▶ **DATA FOR REVIEW**
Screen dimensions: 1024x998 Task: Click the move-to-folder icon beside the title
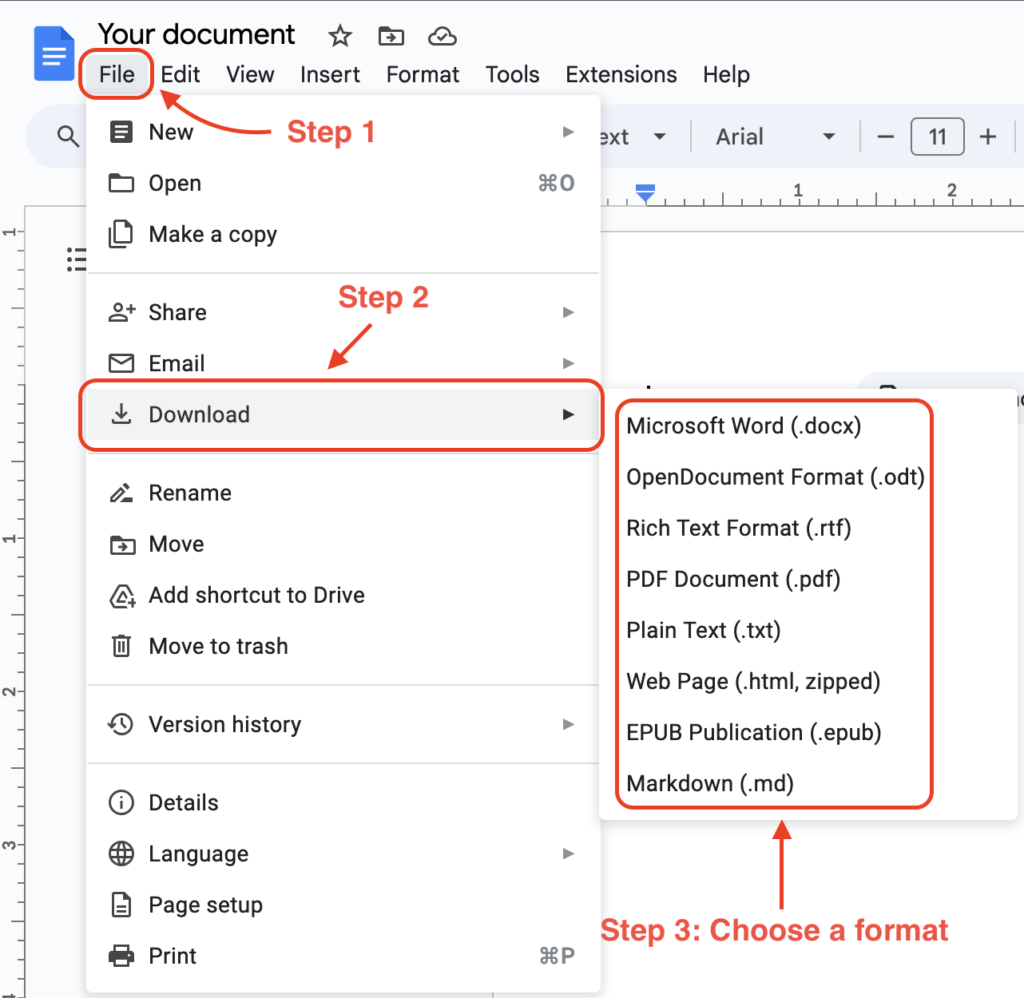391,37
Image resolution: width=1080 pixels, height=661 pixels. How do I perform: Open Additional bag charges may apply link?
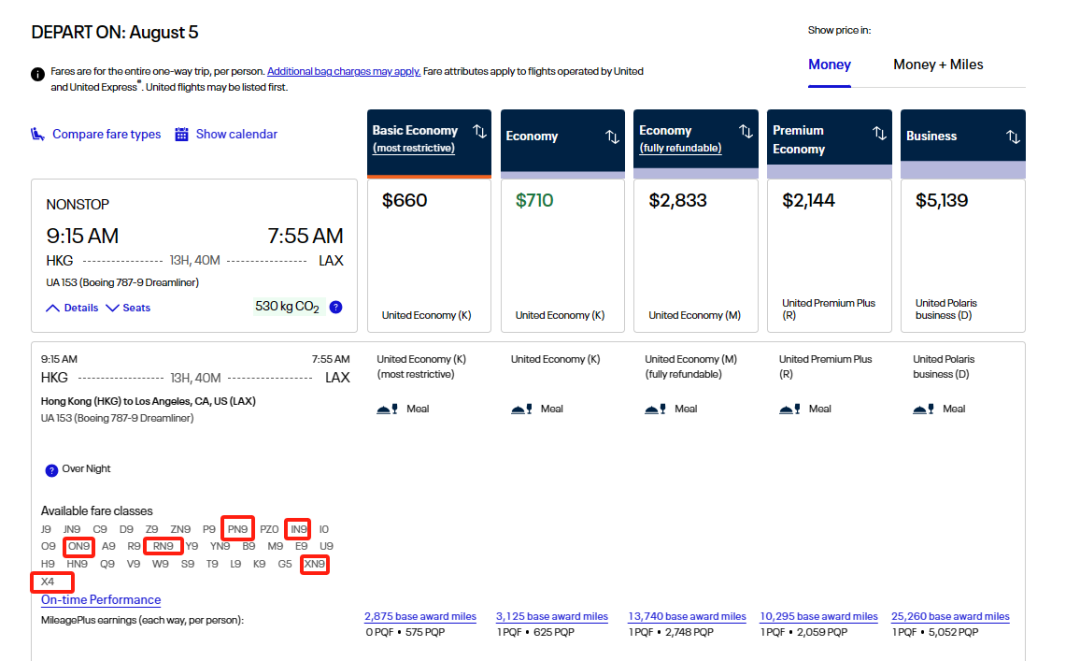tap(344, 71)
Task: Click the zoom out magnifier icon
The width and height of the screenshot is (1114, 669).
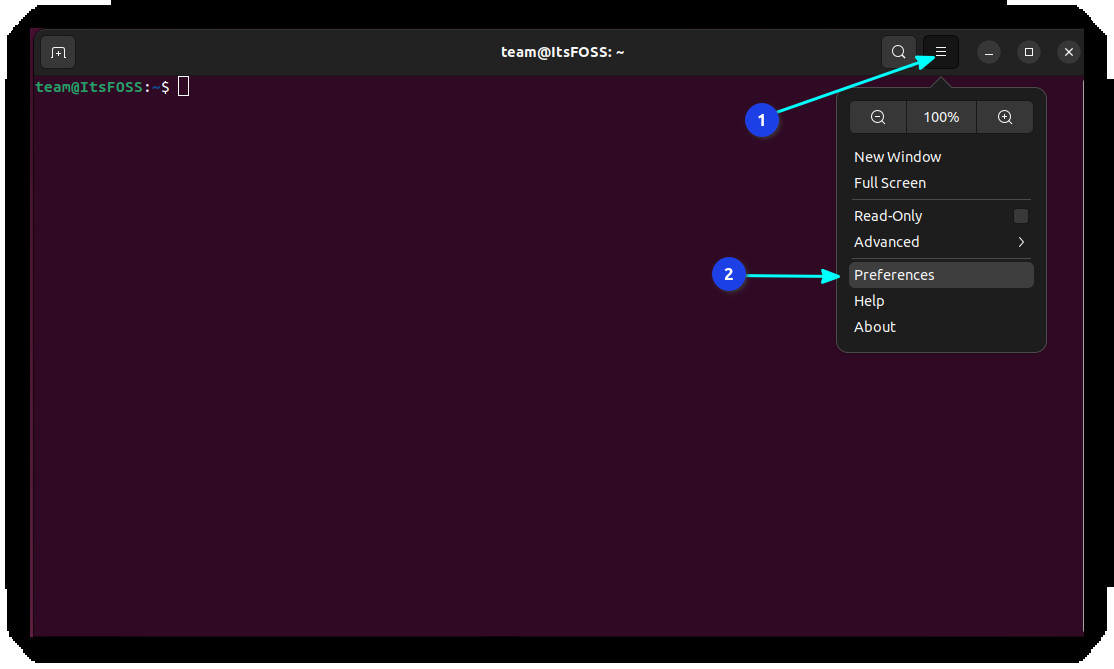Action: pos(877,117)
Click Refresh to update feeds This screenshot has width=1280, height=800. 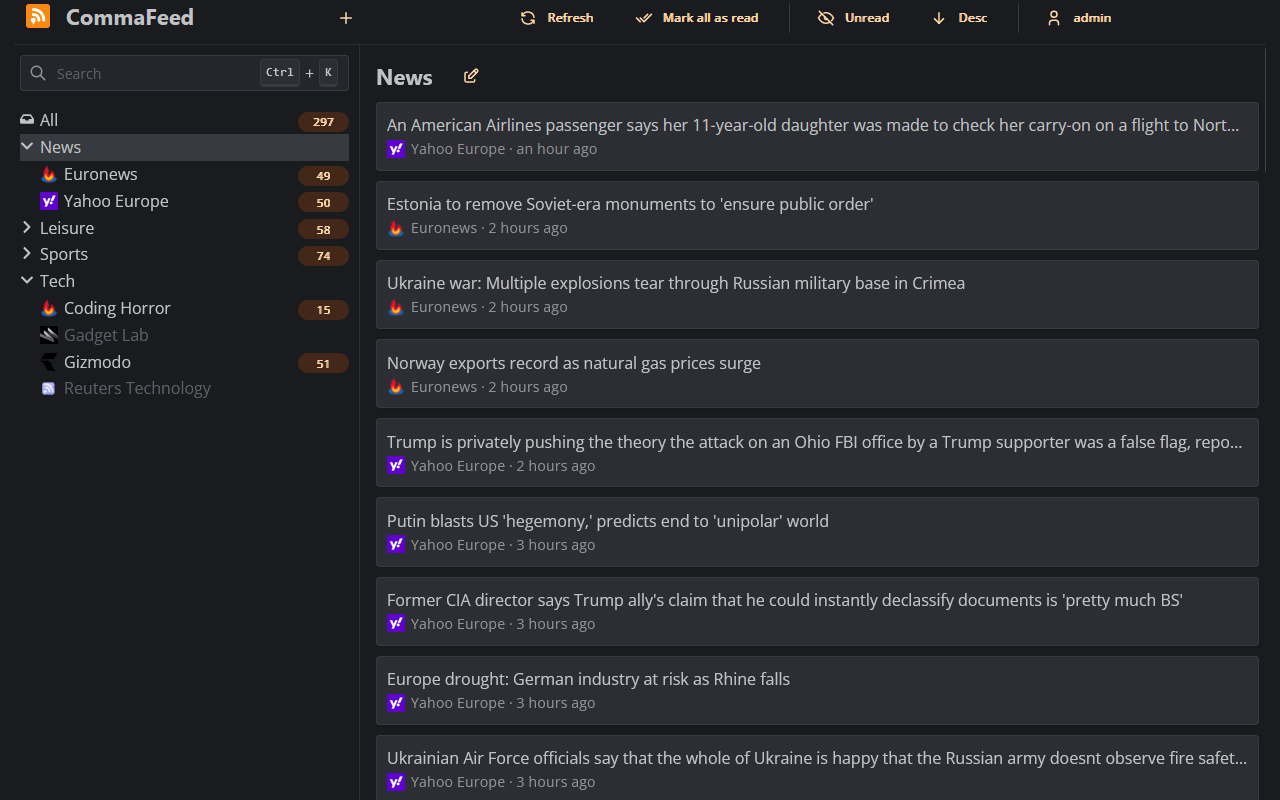556,17
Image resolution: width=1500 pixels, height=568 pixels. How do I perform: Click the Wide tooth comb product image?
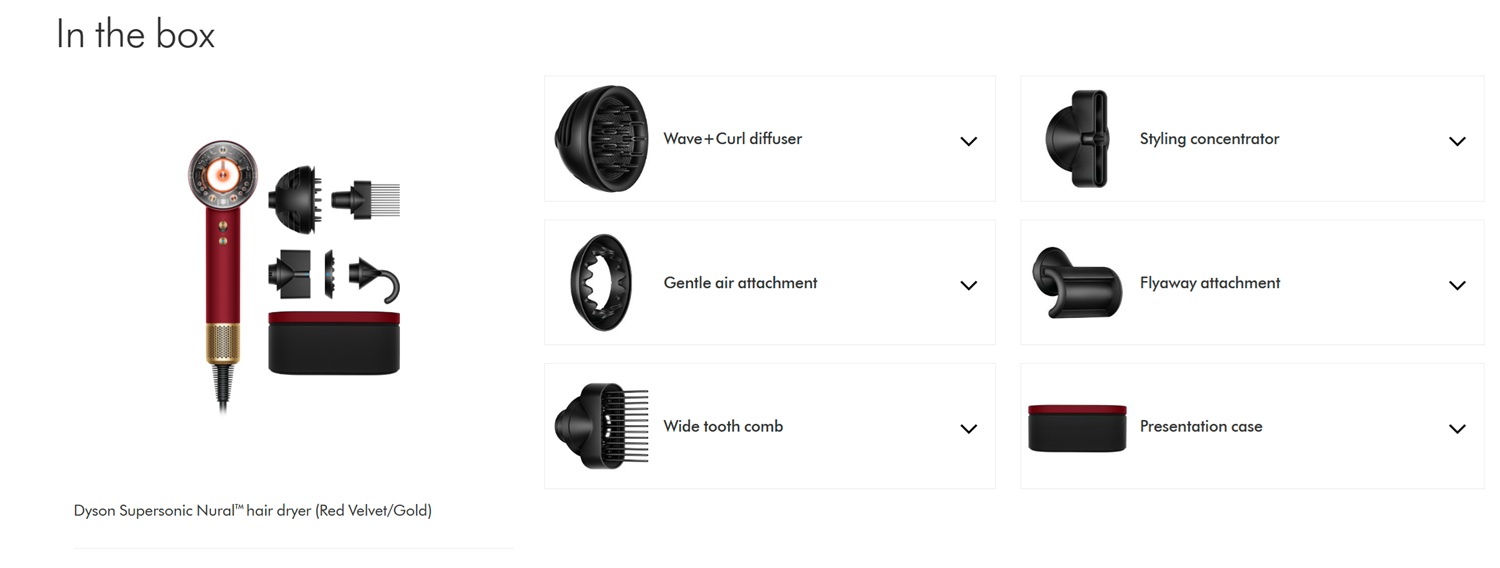point(602,426)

▶ **PROBLEM STATEMENT**
Once the line holding "Image resolution: width=1500" is found, set down that line and every line after it, exactly, through the last line of the records above, omitting pictures.

▶ **RESULT FOR THIS EXERCISE**
Image resolution: width=1500 pixels, height=568 pixels. How do I perform: Click the Wide tooth comb product image?
point(602,426)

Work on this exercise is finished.